プレファブリケ―ションとは
戦国時代に木下藤吉郎(後の豊臣秀吉)が、岐阜長良川の墨俣に築いた墨俣城(別名一夜城)をご存知でしょうか。
長良川に突如としてあらわれた(築かれた)一夜城が墨俣城です。
これもプレファブリケーションで造られたというのは有名な逸話です。
プレファブリケーションとは、建物の部材をあらかじめ工場で製作・加工し、建築現場でその部材を組み立てて建物をつくることです。
「プレハブ」という略称で呼ばれることもあります。
プレファブリケーションの歴史は18世紀の植民地時代に始まり、植民地に住宅や公共性の高い建物を建てるためにヨーロッパ各地で広まりました。
当時のプレファブリケーションは、木材をカットしたものを船で植民地まで輸送し、組み立てていました。
日本へプレハブ建築が流入したのはそれからもっと先の1940年頃です。
ドイツの乾式組立構造の影響を受けて、日本の建築家が設計に取り組みました。
木製のパネル材を作り、基礎工事をした上につなぎ材を置いて、床パネル、壁パネルなどの木製パネルを組み立てるものでした。
その時期はちょうど戦後で住宅不足を解消するために大量生産化が進み、建材を工場生産するようになりました。
戦争の影響を受けて建物の耐久性や不燃性を追求したコンクリートのプレハブの開発も合わせて進みました。

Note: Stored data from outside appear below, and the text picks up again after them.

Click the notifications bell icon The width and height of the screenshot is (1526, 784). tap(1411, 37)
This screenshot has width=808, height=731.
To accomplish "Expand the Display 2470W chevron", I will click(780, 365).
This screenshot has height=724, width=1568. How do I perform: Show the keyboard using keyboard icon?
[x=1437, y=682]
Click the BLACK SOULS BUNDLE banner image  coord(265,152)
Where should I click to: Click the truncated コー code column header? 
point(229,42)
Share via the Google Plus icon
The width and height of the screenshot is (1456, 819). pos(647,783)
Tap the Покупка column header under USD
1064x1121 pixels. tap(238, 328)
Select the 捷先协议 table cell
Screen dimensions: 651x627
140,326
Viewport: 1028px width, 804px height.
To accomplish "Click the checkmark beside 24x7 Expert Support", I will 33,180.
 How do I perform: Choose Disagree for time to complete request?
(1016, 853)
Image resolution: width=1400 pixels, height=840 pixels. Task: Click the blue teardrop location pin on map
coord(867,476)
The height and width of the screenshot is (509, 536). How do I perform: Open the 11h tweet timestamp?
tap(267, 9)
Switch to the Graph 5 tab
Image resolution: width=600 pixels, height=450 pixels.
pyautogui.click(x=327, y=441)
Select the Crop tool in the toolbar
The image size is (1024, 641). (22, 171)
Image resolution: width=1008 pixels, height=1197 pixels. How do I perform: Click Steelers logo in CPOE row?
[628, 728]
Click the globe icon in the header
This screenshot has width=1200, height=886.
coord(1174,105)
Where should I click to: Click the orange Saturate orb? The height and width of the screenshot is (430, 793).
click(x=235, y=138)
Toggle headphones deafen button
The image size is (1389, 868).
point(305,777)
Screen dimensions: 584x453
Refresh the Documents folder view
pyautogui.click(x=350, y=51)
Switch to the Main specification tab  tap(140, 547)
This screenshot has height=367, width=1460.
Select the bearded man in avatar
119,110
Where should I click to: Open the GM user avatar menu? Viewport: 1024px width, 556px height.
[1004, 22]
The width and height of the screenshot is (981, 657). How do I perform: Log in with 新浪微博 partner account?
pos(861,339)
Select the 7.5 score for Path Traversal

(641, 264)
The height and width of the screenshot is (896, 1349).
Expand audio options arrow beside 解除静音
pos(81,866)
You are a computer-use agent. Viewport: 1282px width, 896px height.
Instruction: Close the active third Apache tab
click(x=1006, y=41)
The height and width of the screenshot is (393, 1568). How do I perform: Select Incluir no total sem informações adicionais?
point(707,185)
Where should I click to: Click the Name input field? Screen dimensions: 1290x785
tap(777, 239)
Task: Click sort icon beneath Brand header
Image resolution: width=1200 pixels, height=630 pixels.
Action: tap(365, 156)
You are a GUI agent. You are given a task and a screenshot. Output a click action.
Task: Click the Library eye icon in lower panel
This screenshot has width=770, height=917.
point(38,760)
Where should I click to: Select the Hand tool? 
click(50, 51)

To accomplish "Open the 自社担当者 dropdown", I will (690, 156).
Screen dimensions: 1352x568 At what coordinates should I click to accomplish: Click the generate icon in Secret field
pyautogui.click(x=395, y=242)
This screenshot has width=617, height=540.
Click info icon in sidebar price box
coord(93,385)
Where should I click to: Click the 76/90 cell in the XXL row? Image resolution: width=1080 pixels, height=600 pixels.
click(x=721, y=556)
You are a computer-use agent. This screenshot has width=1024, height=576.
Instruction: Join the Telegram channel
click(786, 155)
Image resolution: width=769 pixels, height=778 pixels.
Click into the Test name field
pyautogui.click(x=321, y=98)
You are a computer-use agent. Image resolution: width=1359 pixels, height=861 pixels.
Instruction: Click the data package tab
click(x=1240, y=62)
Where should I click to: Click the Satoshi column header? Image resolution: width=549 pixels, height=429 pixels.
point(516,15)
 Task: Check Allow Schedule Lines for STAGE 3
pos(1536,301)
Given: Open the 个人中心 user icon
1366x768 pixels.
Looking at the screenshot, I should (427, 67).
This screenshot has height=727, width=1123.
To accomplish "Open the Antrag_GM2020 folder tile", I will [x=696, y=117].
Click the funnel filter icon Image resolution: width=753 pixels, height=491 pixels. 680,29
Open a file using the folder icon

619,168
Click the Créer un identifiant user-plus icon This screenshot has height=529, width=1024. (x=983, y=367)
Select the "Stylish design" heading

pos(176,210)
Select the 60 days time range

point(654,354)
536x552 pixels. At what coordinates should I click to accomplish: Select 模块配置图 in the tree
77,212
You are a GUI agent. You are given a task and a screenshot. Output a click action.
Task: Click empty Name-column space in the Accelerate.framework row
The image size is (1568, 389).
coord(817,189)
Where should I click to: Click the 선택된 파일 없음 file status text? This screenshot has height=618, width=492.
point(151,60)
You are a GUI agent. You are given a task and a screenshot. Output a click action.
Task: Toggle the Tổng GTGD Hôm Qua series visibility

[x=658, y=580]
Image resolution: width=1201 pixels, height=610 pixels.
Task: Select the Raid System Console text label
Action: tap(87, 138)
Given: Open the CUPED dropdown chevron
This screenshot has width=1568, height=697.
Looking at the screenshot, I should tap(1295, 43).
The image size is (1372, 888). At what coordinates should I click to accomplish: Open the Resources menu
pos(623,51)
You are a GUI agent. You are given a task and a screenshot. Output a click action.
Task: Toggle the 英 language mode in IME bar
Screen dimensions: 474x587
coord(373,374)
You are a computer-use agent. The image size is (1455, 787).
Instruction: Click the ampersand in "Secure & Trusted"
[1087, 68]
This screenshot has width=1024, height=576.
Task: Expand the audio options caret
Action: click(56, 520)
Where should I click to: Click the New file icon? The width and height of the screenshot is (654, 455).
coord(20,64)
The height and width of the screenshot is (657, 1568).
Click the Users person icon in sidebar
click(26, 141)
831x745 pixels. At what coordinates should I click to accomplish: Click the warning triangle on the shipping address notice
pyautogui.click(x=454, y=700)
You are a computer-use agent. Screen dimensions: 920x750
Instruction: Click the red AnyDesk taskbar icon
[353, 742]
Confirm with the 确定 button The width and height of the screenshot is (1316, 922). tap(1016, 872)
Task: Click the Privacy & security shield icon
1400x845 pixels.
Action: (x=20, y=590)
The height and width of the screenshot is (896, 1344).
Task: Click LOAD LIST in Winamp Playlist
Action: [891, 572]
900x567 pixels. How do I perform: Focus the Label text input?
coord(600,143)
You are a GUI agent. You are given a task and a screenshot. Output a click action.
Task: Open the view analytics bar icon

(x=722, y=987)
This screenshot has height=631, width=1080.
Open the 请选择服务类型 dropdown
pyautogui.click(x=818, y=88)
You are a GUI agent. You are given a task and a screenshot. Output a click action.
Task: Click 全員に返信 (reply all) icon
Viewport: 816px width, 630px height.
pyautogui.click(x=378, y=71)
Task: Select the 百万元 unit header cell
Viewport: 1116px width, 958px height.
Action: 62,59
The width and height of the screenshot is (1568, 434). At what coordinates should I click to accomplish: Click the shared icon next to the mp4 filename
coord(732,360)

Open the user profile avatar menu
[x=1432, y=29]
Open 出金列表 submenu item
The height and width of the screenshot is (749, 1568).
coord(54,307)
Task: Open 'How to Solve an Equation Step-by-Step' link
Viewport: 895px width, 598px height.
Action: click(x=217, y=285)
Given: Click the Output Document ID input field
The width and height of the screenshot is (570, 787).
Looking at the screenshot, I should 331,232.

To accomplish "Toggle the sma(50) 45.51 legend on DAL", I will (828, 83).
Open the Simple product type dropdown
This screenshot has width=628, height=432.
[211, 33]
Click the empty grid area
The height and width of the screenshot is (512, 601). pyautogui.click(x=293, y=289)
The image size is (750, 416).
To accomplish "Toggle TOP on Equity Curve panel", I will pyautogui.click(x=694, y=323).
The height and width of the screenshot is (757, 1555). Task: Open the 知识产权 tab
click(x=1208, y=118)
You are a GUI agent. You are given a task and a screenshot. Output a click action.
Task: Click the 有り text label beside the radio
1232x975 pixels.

本格的にプレハブ建築がしたのはそれから約20年後の1960年以降です。
プレハブと言えば、仮設住宅や仮設事務所など臨時用の建物を想像される方も多いと思いますが、工場、住宅、学校、倉庫、飲食店などにもプレハブは起用されています。
2017年に建てられた新築住宅は約96万戸で、そのうちの約14万戸はプレハブ住宅で、全体の14.4%のシェアを占めています。
新しく建てられた住宅の7戸に1戸がプレハブ住宅で、プレファブリケーションは私たちの生活に欠かせない存在です。
プレファブリケーションの利点、欠点
プレファブリケーションは通常の建築物と同様に利点と欠点があります。
まず、利点からお話しすると、プレファブリケーションは構築システムそのものに無駄が少ないことが挙げられます。
プレファブリケーションはあらかじめ工場で建材が加工されて、小規模な組立てを行った状態で施工されます。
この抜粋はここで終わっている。